A case study is a self-contained investigation of a statistics or data science question. One case study will be assigned after each lecture, due at noon 1 week later. A case study is shorter than a problem set, typically equivalent to 2-3 questions on a problem set.

We will peer review each case study during lecture. So no extensions are possible, for any reason. However, there will be two optional case studies due Week 10 that will replace your lowest scores.

15%

Peer Reviews

5%

Interviews

Instead of paper-and-pencil exams, there will be two short interviews, where you will demonstrate your understanding of statistics concepts to an instructor. We will provide example questions, as well as opportunities to practice interviews during class time. Although interviews might sound intimidating, we have found that interviews give students more chances to succeed, and they are more useful preparation for your future careers!

25%

Projects

To help you achieve the learning objectives, you will collect your own data and analyze it in two projects. For each project, you will submit a report. Then, you will present one of the projects in a poster session during finals week (instead of a final exam).

40%
Total 100%

We are committed to following the syllabus as written here, including through short- or long-term disruptions, such as public health emergencies, natural disasters, or protests and demonstrations. However, there may be extenuating circumstances that necessitate some changes. Should adjustments be necessary, we will communicate clearly and promptly to ensure you understand the expectations and are positioned for successful learning.

Regrade Policy

If you believe that we have made a mistake in grading, please fill out this form within 1 week of getting the assignment back. Note that Professor Sun will regrade your entire assignment, so your grade could go up or down.

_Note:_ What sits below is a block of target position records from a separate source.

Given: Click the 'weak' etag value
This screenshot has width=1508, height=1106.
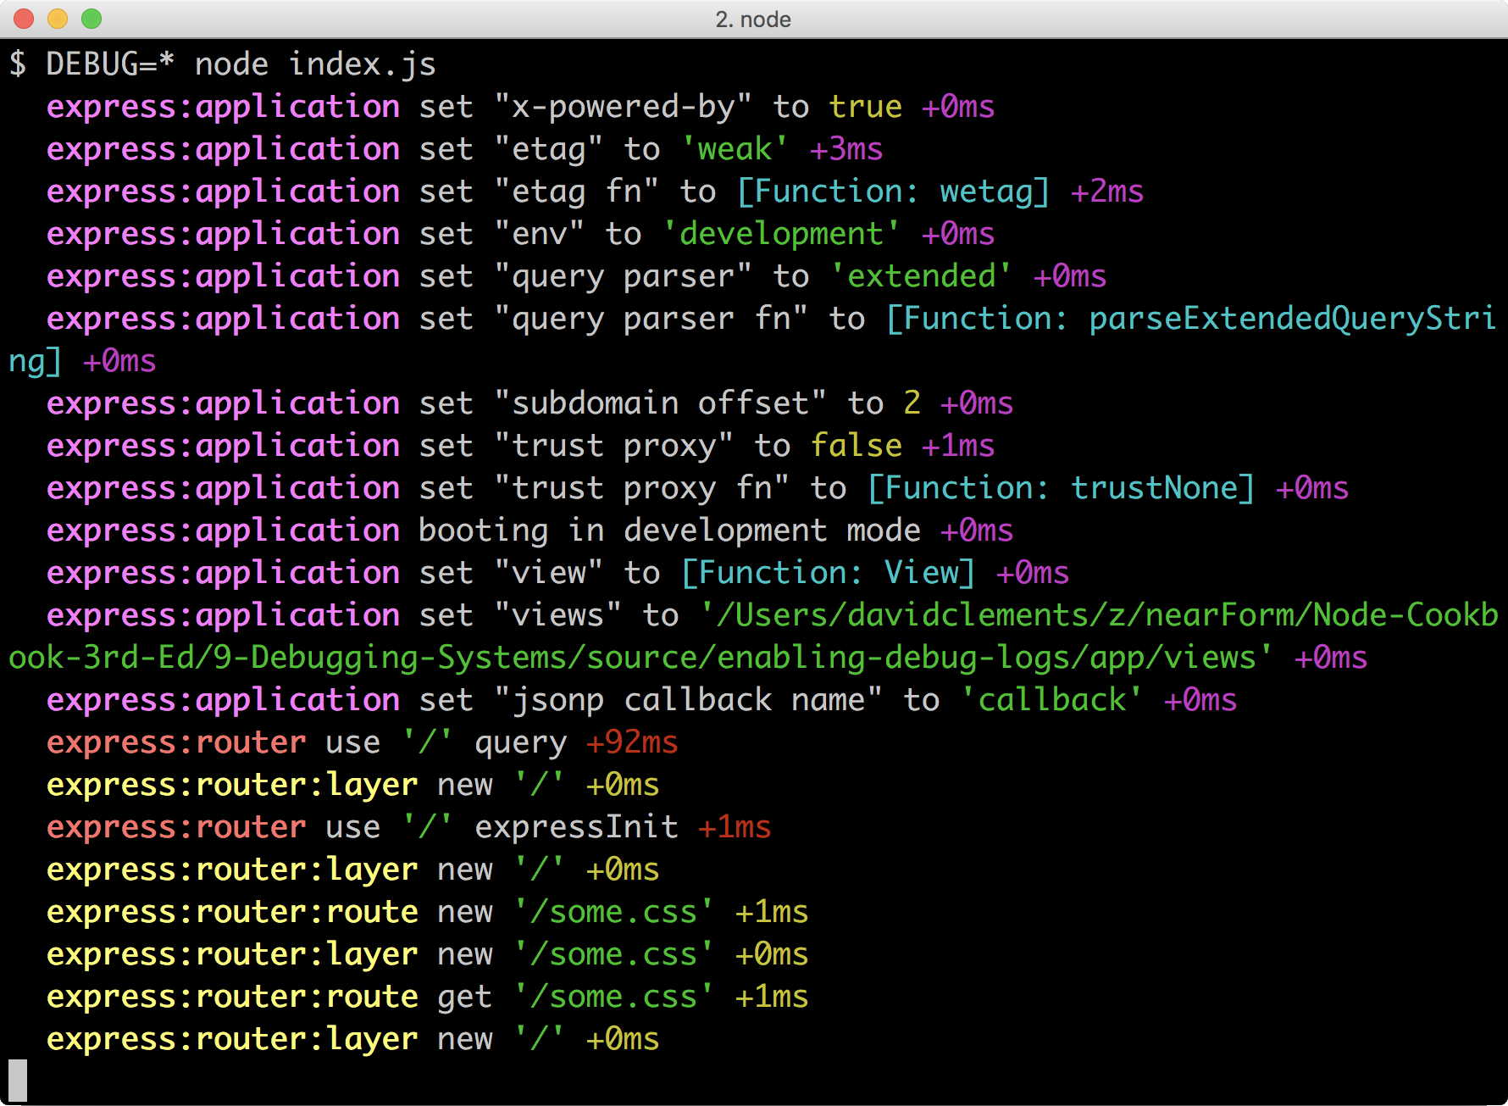Looking at the screenshot, I should pyautogui.click(x=735, y=149).
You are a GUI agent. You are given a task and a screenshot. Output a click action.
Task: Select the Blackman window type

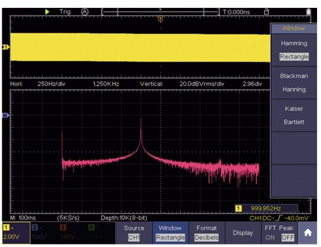(294, 76)
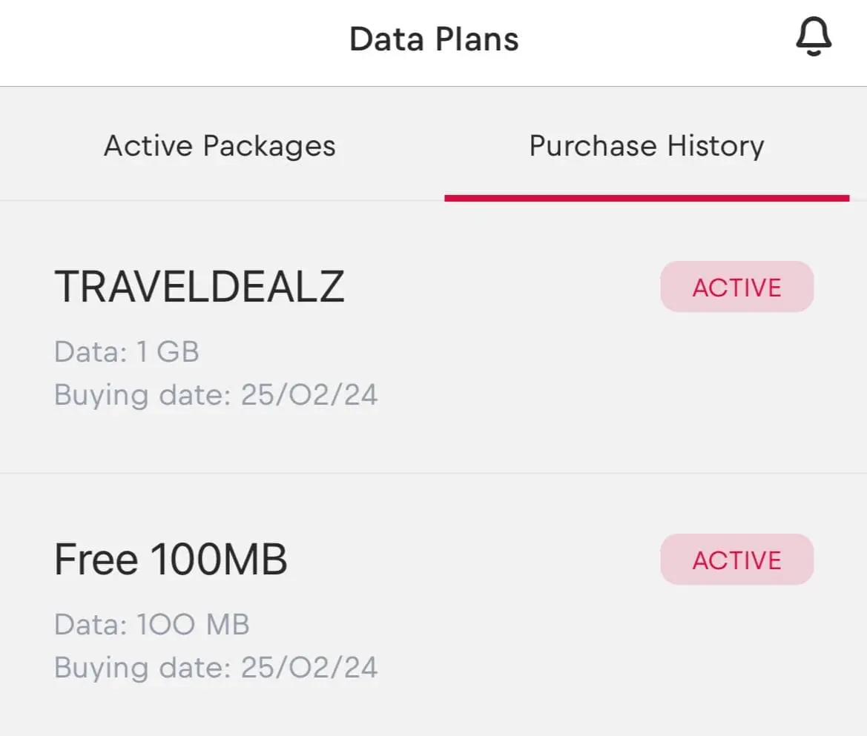Click 25/02/24 date under TRAVELDEALZ

[309, 394]
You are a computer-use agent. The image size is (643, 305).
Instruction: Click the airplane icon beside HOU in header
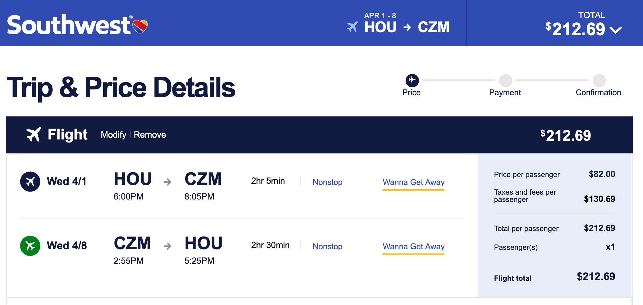[x=352, y=27]
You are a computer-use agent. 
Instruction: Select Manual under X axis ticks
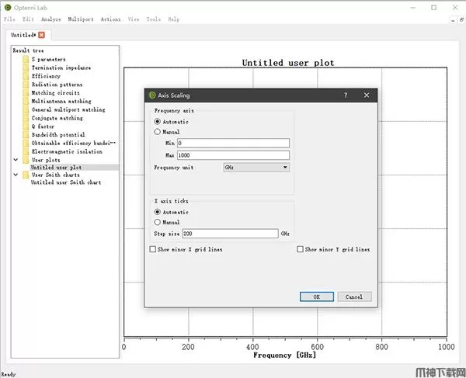click(158, 222)
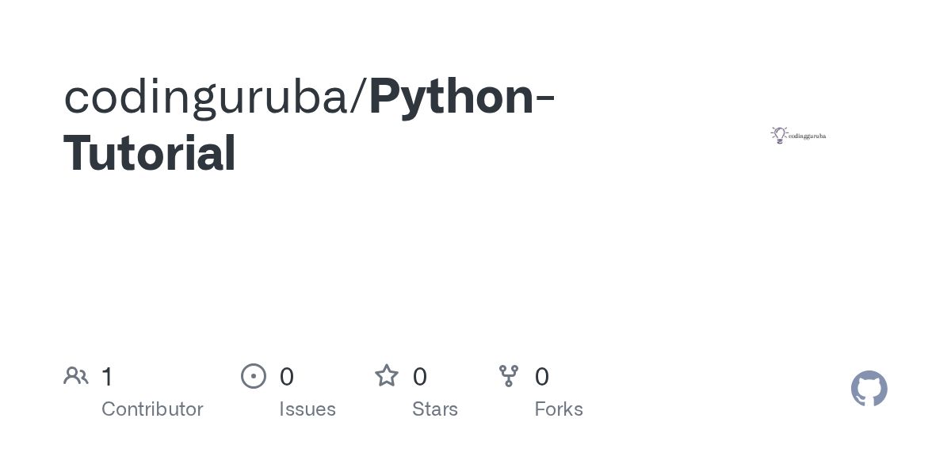Click the stars count zero
The width and height of the screenshot is (951, 476).
point(420,377)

Collaboration and AI Policy

You are encouraged to work together with other students in the class on case studies. You are also encouraged to ask AI for hints if you get stuck or to check your work. However, under no circumstances should you submit a work that another human or AI produced as your own. We reserve the right to quiz you on any work that you submit in this class. If you are unable to explain it, it will be treated as a serious violation of the Honor Code.

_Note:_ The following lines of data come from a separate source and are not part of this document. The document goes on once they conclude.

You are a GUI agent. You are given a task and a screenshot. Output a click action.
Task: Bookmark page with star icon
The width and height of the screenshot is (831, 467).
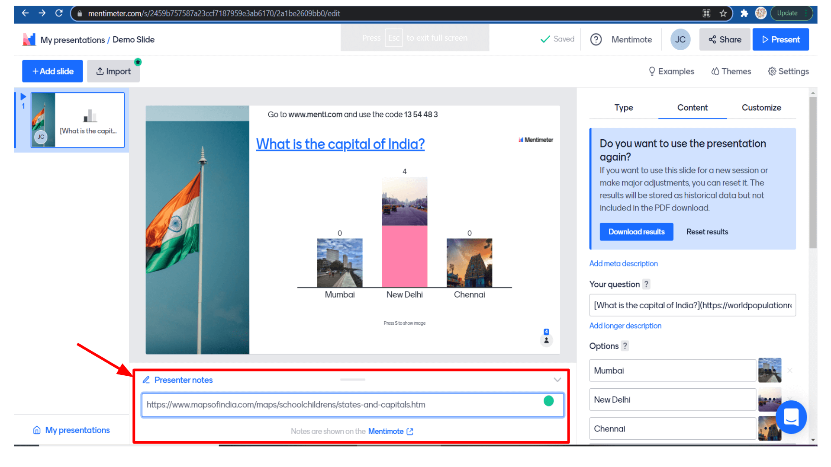[x=723, y=13]
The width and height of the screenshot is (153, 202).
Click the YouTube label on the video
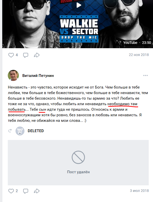[130, 43]
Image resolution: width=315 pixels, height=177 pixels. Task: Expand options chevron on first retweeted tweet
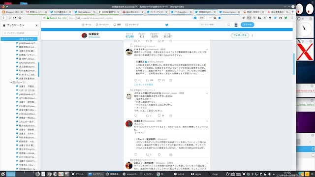point(207,49)
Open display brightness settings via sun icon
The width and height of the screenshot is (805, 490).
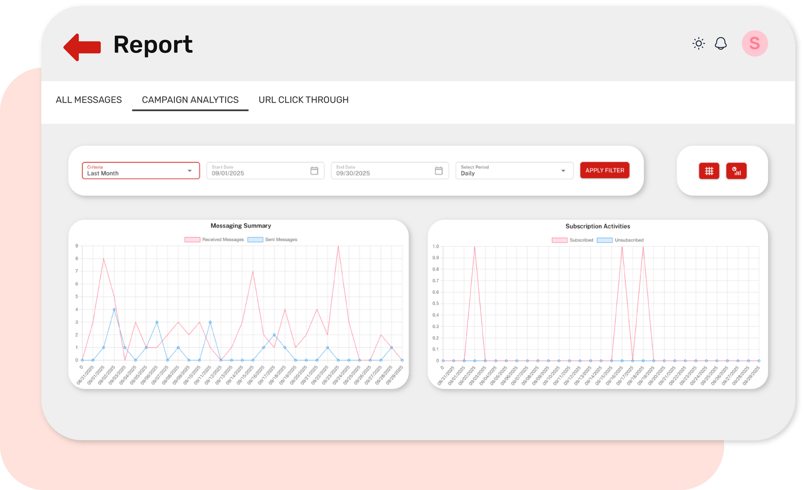tap(698, 43)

In short, any collaboration in this class (with another human or AI) should further your learning, not replace it.

Accommodations

Students who may need an academic accommodation based on the impact of a disability must initiate the request with the Office of Accessible Education (OAE). Professional staff will evaluate the request with required documentation, recommend reasonable accommodations, and prepare an Accommodation Letter for faculty dated in the current quarter in which the request is being made.

Once you have your letter, please send it to the staff list: stats110-aut2425-staff@lists.stanford.edu. (Please don't email it to the professor or your TA; they will just tell you to e-mail it to this list.)

We need time to prepare for any accommodations, so we must receive your letter by Monday, September 30.